Elévation à la Maîtrise

Elévation à la Maîtrise
Mon très cher frère L., sois le bienvenu dans la Chambre du Milieu. C’est pour nous un jour de joie. C’est pour nous un jour de deuil, de larmes, de tristesse, de doutes, de soupçons, d’introspections, de culpabilité collective
 
Très respectable et vous tous Vénérables Maîtres
 
Mon très cher frère L., sois le bienvenu dans la Chambre du Milieu. C’est pour nous un jour de joie. C’est pour nous un jour de deuil, de larmes, de tristesse, de doutes, de soupçons, d’introspections, de culpabilité collective.

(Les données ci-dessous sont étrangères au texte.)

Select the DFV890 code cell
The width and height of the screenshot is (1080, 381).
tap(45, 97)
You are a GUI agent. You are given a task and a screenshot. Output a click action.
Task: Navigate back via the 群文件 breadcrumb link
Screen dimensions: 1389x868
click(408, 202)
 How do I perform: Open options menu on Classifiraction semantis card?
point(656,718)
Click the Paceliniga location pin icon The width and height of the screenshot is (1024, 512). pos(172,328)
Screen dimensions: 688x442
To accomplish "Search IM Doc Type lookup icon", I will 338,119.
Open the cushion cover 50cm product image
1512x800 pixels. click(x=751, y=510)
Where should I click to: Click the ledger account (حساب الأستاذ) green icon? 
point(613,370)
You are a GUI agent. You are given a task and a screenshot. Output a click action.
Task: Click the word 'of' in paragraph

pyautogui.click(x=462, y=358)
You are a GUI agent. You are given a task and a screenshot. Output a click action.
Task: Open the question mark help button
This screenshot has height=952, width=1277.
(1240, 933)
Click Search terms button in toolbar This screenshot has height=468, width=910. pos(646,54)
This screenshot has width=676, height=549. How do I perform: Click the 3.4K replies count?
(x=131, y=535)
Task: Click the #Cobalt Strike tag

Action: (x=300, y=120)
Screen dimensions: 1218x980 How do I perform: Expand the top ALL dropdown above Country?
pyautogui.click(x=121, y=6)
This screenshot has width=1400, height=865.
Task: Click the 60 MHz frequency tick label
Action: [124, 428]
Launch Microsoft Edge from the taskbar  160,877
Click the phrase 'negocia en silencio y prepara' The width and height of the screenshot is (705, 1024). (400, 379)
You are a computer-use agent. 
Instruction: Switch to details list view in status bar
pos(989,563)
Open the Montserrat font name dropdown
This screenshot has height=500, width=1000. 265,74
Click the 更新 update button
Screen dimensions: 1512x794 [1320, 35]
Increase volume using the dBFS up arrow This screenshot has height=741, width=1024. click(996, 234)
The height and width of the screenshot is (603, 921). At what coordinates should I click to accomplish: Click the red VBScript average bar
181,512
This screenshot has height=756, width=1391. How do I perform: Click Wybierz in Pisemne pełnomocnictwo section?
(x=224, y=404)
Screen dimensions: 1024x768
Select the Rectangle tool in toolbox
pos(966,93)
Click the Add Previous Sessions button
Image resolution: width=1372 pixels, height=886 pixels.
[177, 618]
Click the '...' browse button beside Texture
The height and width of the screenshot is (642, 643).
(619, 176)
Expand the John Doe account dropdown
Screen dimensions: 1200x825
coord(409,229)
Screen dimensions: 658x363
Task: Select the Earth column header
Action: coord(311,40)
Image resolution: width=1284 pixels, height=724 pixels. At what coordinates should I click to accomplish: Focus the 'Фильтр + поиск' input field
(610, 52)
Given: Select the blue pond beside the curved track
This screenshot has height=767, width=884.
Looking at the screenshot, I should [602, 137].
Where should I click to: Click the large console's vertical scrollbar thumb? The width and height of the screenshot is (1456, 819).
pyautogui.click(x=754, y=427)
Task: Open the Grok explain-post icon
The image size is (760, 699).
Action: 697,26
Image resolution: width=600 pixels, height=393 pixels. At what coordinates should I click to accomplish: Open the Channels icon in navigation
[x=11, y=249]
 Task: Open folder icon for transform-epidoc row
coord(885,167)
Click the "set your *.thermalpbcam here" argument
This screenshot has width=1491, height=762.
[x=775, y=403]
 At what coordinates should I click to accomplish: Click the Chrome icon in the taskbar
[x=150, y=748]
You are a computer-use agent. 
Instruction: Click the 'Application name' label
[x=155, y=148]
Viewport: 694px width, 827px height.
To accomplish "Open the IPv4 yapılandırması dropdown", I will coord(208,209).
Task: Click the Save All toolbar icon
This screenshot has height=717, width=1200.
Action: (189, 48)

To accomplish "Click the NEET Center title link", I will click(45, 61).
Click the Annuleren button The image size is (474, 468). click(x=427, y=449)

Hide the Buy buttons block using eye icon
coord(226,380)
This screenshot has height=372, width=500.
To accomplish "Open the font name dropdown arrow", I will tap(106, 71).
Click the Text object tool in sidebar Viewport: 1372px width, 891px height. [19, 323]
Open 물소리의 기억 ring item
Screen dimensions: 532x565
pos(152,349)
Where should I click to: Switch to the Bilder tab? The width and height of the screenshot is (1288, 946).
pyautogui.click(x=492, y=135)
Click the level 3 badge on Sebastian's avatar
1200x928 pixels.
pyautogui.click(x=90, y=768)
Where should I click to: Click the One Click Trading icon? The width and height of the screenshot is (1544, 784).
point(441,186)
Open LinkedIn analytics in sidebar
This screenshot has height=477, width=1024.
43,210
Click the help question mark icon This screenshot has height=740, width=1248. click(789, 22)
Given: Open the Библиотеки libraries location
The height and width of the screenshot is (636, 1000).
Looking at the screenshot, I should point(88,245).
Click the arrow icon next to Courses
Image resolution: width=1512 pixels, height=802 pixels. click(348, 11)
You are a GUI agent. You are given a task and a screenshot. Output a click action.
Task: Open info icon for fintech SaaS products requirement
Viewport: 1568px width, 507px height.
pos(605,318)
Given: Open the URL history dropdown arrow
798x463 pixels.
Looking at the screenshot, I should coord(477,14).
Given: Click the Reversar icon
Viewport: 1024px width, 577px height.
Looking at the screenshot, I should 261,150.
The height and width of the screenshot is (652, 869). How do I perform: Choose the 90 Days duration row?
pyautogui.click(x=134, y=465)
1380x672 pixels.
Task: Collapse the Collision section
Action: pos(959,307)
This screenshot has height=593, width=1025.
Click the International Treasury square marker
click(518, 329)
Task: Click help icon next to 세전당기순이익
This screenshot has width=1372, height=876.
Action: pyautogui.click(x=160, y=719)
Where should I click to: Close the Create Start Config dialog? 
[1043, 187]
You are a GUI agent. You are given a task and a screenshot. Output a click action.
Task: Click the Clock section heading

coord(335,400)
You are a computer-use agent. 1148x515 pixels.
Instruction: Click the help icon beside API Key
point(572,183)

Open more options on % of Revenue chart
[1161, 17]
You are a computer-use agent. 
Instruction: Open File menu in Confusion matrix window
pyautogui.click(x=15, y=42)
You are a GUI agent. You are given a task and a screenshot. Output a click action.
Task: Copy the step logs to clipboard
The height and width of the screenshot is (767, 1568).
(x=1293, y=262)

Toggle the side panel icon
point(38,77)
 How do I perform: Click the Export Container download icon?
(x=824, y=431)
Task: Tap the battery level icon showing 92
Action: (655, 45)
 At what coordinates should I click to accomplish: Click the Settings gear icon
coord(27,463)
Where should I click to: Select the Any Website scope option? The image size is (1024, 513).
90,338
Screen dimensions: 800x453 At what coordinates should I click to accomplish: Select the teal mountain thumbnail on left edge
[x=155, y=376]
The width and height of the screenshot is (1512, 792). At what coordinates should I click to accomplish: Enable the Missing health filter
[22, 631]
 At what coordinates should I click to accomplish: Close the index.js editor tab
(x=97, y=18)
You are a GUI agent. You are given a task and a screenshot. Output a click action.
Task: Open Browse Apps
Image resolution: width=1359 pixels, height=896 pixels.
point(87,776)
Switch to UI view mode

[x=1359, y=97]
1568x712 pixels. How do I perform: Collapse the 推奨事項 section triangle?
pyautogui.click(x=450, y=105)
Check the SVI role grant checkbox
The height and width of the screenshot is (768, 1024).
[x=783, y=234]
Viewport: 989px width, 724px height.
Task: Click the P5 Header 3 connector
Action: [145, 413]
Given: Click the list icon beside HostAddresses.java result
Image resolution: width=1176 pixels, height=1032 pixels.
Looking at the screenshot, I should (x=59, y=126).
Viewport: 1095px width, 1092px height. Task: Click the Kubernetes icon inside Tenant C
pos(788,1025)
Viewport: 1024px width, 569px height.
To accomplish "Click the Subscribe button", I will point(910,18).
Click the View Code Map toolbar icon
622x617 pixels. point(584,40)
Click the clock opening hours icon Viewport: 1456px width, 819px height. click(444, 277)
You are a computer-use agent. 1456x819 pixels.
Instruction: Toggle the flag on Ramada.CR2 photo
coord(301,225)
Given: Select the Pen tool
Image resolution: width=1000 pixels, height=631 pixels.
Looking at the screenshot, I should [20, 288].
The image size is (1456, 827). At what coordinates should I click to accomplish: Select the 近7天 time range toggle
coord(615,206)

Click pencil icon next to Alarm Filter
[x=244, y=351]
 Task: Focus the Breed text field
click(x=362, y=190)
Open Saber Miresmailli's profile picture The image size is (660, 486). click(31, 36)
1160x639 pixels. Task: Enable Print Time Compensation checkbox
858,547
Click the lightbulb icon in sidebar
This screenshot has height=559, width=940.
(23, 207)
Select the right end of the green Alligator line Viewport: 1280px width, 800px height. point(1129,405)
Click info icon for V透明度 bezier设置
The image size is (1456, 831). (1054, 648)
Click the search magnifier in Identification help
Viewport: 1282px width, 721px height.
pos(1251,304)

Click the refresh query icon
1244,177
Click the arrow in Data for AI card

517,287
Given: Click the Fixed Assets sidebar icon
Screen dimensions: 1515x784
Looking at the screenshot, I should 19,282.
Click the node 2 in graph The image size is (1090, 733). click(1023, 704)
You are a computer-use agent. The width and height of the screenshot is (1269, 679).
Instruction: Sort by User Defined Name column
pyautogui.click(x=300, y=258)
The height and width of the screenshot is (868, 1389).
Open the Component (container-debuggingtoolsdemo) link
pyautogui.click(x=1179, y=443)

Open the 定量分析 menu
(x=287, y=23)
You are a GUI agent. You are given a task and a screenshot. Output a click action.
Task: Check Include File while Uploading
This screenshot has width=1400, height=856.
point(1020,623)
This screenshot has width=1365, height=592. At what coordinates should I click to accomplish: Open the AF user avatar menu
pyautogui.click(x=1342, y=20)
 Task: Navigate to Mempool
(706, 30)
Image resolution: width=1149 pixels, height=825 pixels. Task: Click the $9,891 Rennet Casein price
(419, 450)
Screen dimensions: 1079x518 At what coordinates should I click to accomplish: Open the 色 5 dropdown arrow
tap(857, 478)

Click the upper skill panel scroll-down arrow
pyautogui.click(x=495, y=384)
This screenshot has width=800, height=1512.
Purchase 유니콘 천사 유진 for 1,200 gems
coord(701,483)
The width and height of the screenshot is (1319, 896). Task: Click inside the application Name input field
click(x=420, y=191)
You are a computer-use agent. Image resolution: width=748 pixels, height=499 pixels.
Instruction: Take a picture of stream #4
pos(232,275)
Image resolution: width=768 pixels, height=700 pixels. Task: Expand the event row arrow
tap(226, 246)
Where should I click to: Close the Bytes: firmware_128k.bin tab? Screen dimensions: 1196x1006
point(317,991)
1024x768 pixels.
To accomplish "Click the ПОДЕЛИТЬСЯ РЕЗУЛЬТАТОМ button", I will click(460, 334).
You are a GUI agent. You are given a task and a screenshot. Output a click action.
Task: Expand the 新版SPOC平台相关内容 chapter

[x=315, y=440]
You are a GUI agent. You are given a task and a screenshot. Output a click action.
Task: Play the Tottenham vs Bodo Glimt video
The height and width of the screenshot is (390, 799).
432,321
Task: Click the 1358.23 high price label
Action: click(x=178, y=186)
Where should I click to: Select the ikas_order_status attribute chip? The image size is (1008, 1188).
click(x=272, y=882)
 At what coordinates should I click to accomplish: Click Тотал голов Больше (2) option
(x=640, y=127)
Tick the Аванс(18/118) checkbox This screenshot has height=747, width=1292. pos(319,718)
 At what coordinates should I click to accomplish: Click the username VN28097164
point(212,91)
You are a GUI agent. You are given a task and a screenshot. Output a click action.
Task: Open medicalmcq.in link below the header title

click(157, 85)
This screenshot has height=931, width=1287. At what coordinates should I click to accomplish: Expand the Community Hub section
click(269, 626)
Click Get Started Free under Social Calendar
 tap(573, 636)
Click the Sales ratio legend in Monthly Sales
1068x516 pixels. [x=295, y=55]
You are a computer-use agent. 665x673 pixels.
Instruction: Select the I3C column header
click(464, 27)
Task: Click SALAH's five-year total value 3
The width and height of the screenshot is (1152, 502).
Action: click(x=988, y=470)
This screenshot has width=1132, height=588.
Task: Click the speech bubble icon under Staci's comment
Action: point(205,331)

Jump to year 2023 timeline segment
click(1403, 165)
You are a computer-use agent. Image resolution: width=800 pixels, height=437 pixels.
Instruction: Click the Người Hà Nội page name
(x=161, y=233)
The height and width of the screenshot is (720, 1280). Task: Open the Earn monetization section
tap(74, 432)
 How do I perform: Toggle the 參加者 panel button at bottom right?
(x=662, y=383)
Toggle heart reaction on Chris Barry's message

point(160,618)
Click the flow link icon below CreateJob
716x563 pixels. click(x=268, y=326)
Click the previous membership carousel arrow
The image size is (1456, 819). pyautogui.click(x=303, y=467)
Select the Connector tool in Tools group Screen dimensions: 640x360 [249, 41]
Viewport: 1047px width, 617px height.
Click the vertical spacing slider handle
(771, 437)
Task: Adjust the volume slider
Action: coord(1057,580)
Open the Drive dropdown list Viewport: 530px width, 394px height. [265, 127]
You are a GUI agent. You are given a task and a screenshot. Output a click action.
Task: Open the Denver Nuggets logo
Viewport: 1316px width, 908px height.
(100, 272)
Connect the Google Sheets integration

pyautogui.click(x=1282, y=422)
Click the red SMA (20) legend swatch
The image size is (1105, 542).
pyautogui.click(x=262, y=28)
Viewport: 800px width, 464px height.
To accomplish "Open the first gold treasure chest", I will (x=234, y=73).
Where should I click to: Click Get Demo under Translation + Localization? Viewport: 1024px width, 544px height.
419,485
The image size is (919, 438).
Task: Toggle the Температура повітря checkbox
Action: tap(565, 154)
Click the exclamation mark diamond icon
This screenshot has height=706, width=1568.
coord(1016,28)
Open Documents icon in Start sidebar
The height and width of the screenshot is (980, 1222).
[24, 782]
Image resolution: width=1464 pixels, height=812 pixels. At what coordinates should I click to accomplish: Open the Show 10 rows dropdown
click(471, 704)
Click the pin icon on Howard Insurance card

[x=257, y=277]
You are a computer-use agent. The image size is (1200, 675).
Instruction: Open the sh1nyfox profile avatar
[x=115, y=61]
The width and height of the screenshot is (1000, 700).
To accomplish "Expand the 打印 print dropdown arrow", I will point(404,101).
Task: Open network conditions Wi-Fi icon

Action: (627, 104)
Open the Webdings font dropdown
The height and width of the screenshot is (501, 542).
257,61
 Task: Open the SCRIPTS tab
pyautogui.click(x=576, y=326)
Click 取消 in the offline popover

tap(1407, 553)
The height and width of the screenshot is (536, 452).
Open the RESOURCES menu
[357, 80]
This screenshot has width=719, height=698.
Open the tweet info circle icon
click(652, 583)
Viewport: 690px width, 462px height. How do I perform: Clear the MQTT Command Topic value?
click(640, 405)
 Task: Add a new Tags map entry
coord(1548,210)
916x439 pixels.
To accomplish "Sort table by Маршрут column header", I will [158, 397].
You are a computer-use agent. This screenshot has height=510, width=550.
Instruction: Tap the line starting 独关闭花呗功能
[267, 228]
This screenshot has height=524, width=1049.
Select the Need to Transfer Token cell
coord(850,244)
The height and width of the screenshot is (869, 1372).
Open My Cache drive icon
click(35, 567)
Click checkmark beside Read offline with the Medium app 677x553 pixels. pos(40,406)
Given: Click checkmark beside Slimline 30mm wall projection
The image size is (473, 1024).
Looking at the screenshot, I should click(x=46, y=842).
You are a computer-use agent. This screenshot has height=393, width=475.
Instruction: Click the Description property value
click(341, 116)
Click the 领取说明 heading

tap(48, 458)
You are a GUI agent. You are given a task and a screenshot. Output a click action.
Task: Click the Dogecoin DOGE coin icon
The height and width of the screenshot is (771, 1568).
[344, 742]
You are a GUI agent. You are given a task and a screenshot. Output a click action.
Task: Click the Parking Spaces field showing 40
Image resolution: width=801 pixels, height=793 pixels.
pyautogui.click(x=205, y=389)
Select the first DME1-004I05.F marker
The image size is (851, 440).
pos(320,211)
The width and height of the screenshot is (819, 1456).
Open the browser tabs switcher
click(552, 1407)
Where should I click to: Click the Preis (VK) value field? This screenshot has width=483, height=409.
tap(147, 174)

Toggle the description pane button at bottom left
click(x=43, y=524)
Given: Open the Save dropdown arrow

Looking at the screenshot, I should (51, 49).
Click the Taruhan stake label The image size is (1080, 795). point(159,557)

« Et maintenant je t’envoie un homme habile, doué d’intelligence, Hiram-Abi,
fils d’une femme d’entre les filles de Dan, et dont le père est Tyrien, sachant travailler en or, et en argent, en airain, en fer, en pierres, et en bois, en pourpre, en bleu, et en byssus, et en cramoisi, et sachant faire toute sorte de gravure et inventer toute sorte de choses qu’on lui donnera à inventer, avec tes hommes habiles et les hommes habiles de mon seigneur David, ton père »… Et Hiram est devenu l’architecte du Temple de Salomon. Trois Compagnons le frappèrent à mort pour tenter d’obtenir le mot des Maîtres. Le premier à la gorge avec une règle. Le second à la poitrine côté cœur, avec une équerre, et le troisième avec un maillet sur la tête. Hiram fut mis en terre et une branche d’acacias plantée sur le tertre. Les autres Maîtres le cherchèrent et retrouvèrent son corps en décomposition. Un autre mot secret fut choisi.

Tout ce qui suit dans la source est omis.